Question of the Day: How Do You Define a “New Job” or a “Saved Job?”
January 6, 2009
So part of Barack Obama’s stimulus plan is this, as explained in today’s New York Times:
To encourage businesses to expand their workforces and operations, Mr. Obama wants a tax credit for each new job created. During the campaign, he proposed $3,000 for each new job. Advisers said he is now also trying to figure out a way to give incentives to businesses that resist cutting jobs, as so many have been doing.
First, let’s set aside the ridiculous idea that the number of jobs is what matters. (If that’s what matters, then why expand unemployment benefits, which discourage prospective employees from finding work?)
How are you going to define a “new job”? Is it net new jobs, or can I fire my entire staff on Friday and then re-hire them on Monday and thereby create a bunch of new jobs? And if it’s net new jobs and it’s temporary for 2009 only, could I hire my entire extended family on Dec. 31, 2009 to come clean out the office, paying them minimum wage for one day and then get $3,000 in tax credits per family member? And if it’s permanent, I assume there would be a floor of zero (i.e. no penalty for layoffs), which could lead to various capital gains-esqe tax maneuvers at the end of each year where every other year on Dec. 31, the entire staff would be fired and then re-hired on Jan. 1.
In a nutshell, this is Obama appealing to the make-work bias that exists among the American public, which Caplan documented in his book The Myth of the Rational Voter. Obama’s economic team is too brilliant to pursue this type of nonsense.

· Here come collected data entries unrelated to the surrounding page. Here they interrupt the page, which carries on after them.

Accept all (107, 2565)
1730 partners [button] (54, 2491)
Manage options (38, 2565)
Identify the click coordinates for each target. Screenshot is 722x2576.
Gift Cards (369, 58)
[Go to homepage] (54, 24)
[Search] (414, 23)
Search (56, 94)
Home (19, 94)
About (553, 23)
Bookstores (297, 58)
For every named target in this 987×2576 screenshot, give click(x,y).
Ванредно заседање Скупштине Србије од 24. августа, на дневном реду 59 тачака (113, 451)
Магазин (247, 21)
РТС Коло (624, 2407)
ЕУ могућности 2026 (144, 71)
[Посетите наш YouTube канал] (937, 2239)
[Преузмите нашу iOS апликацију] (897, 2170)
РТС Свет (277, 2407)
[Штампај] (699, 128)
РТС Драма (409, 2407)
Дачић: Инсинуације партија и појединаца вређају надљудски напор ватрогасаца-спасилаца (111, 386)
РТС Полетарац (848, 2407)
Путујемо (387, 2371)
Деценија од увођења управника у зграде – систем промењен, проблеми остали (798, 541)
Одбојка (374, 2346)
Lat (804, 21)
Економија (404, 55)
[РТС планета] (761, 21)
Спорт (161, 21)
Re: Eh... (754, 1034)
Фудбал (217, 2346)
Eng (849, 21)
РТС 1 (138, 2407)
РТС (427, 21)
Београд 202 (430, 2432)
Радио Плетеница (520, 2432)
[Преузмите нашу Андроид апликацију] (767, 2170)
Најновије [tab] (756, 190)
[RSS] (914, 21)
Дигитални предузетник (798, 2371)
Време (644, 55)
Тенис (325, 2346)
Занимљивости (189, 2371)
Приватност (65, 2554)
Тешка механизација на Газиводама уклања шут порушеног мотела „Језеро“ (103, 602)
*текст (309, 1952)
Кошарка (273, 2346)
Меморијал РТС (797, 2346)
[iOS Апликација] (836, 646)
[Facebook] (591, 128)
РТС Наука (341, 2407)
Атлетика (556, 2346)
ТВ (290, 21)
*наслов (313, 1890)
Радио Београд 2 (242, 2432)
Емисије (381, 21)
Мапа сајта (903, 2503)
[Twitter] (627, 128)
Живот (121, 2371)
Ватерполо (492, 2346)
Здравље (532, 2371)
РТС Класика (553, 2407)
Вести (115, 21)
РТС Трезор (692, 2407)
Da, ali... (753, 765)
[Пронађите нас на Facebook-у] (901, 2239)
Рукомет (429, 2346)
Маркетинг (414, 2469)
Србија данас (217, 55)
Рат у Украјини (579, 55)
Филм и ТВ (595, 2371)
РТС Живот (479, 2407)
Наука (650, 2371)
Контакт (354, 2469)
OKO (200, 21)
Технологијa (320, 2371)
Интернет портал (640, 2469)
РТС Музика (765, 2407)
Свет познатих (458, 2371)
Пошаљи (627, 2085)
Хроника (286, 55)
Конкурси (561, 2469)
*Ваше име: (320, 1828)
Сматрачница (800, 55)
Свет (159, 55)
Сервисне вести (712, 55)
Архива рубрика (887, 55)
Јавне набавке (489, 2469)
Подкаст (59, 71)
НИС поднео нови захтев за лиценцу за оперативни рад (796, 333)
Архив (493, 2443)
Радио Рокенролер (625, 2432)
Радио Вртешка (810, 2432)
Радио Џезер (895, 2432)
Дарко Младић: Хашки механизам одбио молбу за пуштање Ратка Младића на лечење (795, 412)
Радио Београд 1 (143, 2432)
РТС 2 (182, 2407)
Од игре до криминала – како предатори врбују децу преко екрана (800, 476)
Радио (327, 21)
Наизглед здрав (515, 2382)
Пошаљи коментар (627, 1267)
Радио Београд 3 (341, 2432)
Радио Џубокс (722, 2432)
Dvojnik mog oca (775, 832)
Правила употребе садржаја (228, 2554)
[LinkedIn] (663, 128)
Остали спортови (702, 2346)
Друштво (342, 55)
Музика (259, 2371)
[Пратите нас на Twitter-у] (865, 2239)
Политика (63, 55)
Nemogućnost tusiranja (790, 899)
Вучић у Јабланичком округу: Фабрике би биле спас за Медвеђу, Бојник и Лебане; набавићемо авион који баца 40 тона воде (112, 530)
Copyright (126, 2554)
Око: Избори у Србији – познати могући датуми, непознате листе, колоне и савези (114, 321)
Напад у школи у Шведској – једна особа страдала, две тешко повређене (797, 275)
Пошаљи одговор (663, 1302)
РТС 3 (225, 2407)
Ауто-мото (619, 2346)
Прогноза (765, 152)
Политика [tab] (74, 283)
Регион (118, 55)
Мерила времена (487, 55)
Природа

And if he extends this to somehow include “saved jobs,” how do you define that? Every employee in the United States will have been considered on the brink of being laid off, yet saved.
And finally, is the tax credit refundable? There are going to be a lot of businesses with zero profits this year and thereby not able to see a reduction in their tax bills if this credit is nonrefundable. (Note that his proposals to change carryback provisions could somewhat affect this.) And what about nonprofit workers? Why doesn’t the Tax Foundation get a $3,000 subsidy for each new job it creates in 2009?